[Task input Boundary: Start]

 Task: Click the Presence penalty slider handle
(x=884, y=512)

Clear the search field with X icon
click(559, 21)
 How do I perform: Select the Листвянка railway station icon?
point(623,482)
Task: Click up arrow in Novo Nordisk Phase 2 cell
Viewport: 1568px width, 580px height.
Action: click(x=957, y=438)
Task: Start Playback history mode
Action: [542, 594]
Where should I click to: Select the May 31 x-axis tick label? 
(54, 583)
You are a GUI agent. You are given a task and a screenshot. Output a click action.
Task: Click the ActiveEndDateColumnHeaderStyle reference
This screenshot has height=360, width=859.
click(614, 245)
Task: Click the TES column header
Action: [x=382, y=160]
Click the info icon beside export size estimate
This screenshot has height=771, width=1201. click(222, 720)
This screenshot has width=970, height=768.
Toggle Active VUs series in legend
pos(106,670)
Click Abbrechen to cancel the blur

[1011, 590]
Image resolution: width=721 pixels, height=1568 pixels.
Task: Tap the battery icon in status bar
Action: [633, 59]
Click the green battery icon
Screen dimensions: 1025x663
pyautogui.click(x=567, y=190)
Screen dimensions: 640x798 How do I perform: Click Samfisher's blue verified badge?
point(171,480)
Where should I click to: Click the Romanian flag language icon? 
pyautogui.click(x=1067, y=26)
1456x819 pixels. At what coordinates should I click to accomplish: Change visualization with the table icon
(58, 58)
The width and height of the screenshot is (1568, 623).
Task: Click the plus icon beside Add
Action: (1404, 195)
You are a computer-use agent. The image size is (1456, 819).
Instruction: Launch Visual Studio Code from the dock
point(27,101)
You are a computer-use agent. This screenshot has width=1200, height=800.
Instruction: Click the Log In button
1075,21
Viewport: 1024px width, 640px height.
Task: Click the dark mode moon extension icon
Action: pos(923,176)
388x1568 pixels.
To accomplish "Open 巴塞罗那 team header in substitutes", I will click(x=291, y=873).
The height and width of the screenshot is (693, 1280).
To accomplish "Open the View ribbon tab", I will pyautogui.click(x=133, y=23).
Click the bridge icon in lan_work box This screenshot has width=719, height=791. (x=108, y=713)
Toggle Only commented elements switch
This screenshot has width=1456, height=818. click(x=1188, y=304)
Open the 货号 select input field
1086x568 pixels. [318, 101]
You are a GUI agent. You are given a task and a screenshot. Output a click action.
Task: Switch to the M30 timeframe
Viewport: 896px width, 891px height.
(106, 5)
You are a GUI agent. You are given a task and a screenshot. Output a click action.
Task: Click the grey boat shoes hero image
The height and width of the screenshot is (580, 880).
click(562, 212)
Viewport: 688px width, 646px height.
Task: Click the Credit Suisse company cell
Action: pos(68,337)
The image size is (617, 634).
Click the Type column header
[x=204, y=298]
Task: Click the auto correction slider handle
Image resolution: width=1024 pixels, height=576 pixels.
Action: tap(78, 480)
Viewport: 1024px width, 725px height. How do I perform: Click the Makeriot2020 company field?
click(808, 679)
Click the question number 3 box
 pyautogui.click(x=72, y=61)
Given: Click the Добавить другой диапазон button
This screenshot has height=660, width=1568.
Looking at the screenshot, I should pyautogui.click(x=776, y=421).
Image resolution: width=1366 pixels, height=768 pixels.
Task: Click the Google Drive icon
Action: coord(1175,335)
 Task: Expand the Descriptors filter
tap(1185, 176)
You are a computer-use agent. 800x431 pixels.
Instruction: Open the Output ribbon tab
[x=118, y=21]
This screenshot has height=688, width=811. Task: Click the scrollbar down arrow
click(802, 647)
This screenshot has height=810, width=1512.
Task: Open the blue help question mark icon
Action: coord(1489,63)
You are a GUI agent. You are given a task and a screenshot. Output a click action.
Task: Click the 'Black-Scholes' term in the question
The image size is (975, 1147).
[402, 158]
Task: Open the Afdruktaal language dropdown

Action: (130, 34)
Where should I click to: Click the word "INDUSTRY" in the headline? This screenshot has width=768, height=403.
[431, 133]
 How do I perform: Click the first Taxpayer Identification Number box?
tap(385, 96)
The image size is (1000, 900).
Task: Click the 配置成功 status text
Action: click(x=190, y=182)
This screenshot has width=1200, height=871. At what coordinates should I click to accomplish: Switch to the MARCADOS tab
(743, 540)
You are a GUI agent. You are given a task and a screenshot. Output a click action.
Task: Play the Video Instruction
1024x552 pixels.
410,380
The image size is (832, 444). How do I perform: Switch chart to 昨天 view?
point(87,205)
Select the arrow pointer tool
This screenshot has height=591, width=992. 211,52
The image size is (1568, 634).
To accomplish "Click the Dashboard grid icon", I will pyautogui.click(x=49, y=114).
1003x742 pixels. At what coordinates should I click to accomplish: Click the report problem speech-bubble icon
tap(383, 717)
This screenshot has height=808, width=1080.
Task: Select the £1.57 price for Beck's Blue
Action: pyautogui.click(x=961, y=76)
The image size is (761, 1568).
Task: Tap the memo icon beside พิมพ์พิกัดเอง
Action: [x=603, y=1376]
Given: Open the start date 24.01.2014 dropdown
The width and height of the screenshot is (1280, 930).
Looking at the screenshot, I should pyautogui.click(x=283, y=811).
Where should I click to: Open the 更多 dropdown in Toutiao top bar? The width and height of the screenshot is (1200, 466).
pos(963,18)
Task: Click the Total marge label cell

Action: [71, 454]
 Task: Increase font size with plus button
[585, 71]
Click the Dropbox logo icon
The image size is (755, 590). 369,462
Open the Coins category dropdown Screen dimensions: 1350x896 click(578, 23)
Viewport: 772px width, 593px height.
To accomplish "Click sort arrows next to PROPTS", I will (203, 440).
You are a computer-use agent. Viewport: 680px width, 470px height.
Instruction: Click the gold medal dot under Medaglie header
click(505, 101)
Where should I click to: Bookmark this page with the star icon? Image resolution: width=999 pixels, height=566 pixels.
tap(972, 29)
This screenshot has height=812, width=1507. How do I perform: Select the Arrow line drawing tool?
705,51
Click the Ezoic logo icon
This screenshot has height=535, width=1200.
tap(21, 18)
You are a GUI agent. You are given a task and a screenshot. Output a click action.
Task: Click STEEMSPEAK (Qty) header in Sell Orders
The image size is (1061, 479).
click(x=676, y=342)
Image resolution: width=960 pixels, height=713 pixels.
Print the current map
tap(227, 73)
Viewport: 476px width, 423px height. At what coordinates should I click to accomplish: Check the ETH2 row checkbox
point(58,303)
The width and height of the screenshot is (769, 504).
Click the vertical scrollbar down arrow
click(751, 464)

[Task input Boundary: End]

**Work item**:
Every entry needs to be copied again, word for word.

**Response for this exercise**:
 Task: Click the Presence penalty slider handle
(x=884, y=512)

Clear the search field with X icon
click(559, 21)
 How do I perform: Select the Листвянка railway station icon?
point(623,482)
Task: Click up arrow in Novo Nordisk Phase 2 cell
Viewport: 1568px width, 580px height.
Action: click(x=957, y=438)
Task: Start Playback history mode
Action: [542, 594]
Where should I click to: Select the May 31 x-axis tick label? 
(54, 583)
You are a GUI agent. You are given a task and a screenshot. Output a click action.
Task: Click the ActiveEndDateColumnHeaderStyle reference
This screenshot has height=360, width=859.
click(614, 245)
Task: Click the TES column header
Action: [x=382, y=160]
Click the info icon beside export size estimate
This screenshot has height=771, width=1201. click(222, 720)
This screenshot has width=970, height=768.
Toggle Active VUs series in legend
pos(106,670)
Click Abbrechen to cancel the blur

[1011, 590]
Image resolution: width=721 pixels, height=1568 pixels.
Task: Tap the battery icon in status bar
Action: [633, 59]
Click the green battery icon
Screen dimensions: 1025x663
pyautogui.click(x=567, y=190)
Screen dimensions: 640x798 How do I perform: Click Samfisher's blue verified badge?
point(171,480)
Where should I click to: Click the Romanian flag language icon? 
pyautogui.click(x=1067, y=26)
1456x819 pixels. At what coordinates should I click to accomplish: Change visualization with the table icon
(58, 58)
The width and height of the screenshot is (1568, 623).
Task: Click the plus icon beside Add
Action: (1404, 195)
You are a computer-use agent. The image size is (1456, 819).
Instruction: Launch Visual Studio Code from the dock
point(27,101)
You are a computer-use agent. This screenshot has width=1200, height=800.
Instruction: Click the Log In button
1075,21
Viewport: 1024px width, 640px height.
Task: Click the dark mode moon extension icon
Action: pos(923,176)
388x1568 pixels.
To accomplish "Open 巴塞罗那 team header in substitutes", I will click(x=291, y=873).
The height and width of the screenshot is (693, 1280).
To accomplish "Open the View ribbon tab", I will pyautogui.click(x=133, y=23).
Click the bridge icon in lan_work box This screenshot has width=719, height=791. (x=108, y=713)
Toggle Only commented elements switch
This screenshot has width=1456, height=818. click(x=1188, y=304)
Open the 货号 select input field
1086x568 pixels. [318, 101]
You are a GUI agent. You are given a task and a screenshot. Output a click action.
Task: Switch to the M30 timeframe
Viewport: 896px width, 891px height.
(106, 5)
You are a GUI agent. You are given a task and a screenshot. Output a click action.
Task: Click the grey boat shoes hero image
The height and width of the screenshot is (580, 880).
click(562, 212)
Viewport: 688px width, 646px height.
Task: Click the Credit Suisse company cell
Action: pos(68,337)
The image size is (617, 634).
Click the Type column header
[x=204, y=298]
Task: Click the auto correction slider handle
Image resolution: width=1024 pixels, height=576 pixels.
Action: tap(78, 480)
Viewport: 1024px width, 725px height. How do I perform: Click the Makeriot2020 company field?
click(808, 679)
Click the question number 3 box
 pyautogui.click(x=72, y=61)
Given: Click the Добавить другой диапазон button
This screenshot has height=660, width=1568.
Looking at the screenshot, I should pyautogui.click(x=776, y=421).
Image resolution: width=1366 pixels, height=768 pixels.
Task: Click the Google Drive icon
Action: coord(1175,335)
 Task: Expand the Descriptors filter
tap(1185, 176)
You are a computer-use agent. 800x431 pixels.
Instruction: Open the Output ribbon tab
[x=118, y=21]
This screenshot has height=688, width=811. Task: Click the scrollbar down arrow
click(802, 647)
This screenshot has height=810, width=1512.
Task: Open the blue help question mark icon
Action: coord(1489,63)
You are a GUI agent. You are given a task and a screenshot. Output a click action.
Task: Click the 'Black-Scholes' term in the question
The image size is (975, 1147).
[402, 158]
Task: Open the Afdruktaal language dropdown

Action: (130, 34)
Where should I click to: Click the word "INDUSTRY" in the headline? This screenshot has width=768, height=403.
[431, 133]
 How do I perform: Click the first Taxpayer Identification Number box?
tap(385, 96)
The image size is (1000, 900).
Task: Click the 配置成功 status text
Action: click(x=190, y=182)
This screenshot has width=1200, height=871. At what coordinates should I click to accomplish: Switch to the MARCADOS tab
(743, 540)
You are a GUI agent. You are given a task and a screenshot. Output a click action.
Task: Play the Video Instruction
1024x552 pixels.
410,380
The image size is (832, 444). How do I perform: Switch chart to 昨天 view?
point(87,205)
Select the arrow pointer tool
This screenshot has height=591, width=992. 211,52
The image size is (1568, 634).
To accomplish "Click the Dashboard grid icon", I will pyautogui.click(x=49, y=114).
1003x742 pixels. At what coordinates should I click to accomplish: Click the report problem speech-bubble icon
tap(383, 717)
This screenshot has height=808, width=1080.
Task: Select the £1.57 price for Beck's Blue
Action: pyautogui.click(x=961, y=76)
The image size is (761, 1568).
Task: Tap the memo icon beside พิมพ์พิกัดเอง
Action: [x=603, y=1376]
Given: Open the start date 24.01.2014 dropdown
The width and height of the screenshot is (1280, 930).
Looking at the screenshot, I should pyautogui.click(x=283, y=811).
Where should I click to: Open the 更多 dropdown in Toutiao top bar? The width and height of the screenshot is (1200, 466).
pos(963,18)
Task: Click the Total marge label cell

Action: [71, 454]
 Task: Increase font size with plus button
[585, 71]
Click the Dropbox logo icon
The image size is (755, 590). 369,462
Open the Coins category dropdown Screen dimensions: 1350x896 click(578, 23)
Viewport: 772px width, 593px height.
To accomplish "Click sort arrows next to PROPTS", I will (203, 440).
You are a computer-use agent. Viewport: 680px width, 470px height.
Instruction: Click the gold medal dot under Medaglie header
click(505, 101)
Where should I click to: Bookmark this page with the star icon? Image resolution: width=999 pixels, height=566 pixels.
tap(972, 29)
This screenshot has height=812, width=1507. How do I perform: Select the Arrow line drawing tool?
705,51
Click the Ezoic logo icon
This screenshot has height=535, width=1200.
tap(21, 18)
You are a GUI agent. You are given a task and a screenshot. Output a click action.
Task: Click STEEMSPEAK (Qty) header in Sell Orders
The image size is (1061, 479).
click(x=676, y=342)
Image resolution: width=960 pixels, height=713 pixels.
Print the current map
tap(227, 73)
Viewport: 476px width, 423px height. At what coordinates should I click to accomplish: Check the ETH2 row checkbox
point(58,303)
The width and height of the screenshot is (769, 504).
Click the vertical scrollbar down arrow
click(751, 464)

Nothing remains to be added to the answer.